(DATA UNDER STUDY begins)

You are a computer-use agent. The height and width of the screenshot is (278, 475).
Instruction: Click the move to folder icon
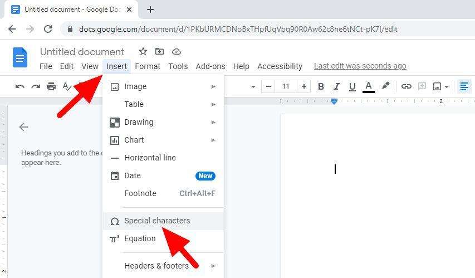point(159,52)
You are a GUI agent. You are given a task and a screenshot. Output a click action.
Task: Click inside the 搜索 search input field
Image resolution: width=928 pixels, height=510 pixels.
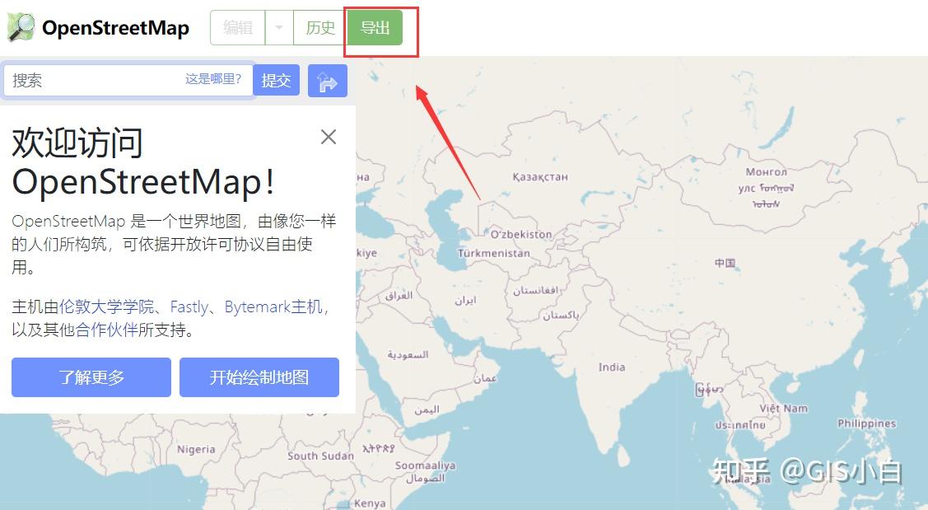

(DATA UNDER STUDY ends)

Out of the records, collect only those lines that contain the string "agent".

RESULT OF THIS EXERCISE:
You are a computer-use agent. The height and width of the screenshot is (278, 475).
You are a GUI agent. You are given a task and a screenshot. Output a click action.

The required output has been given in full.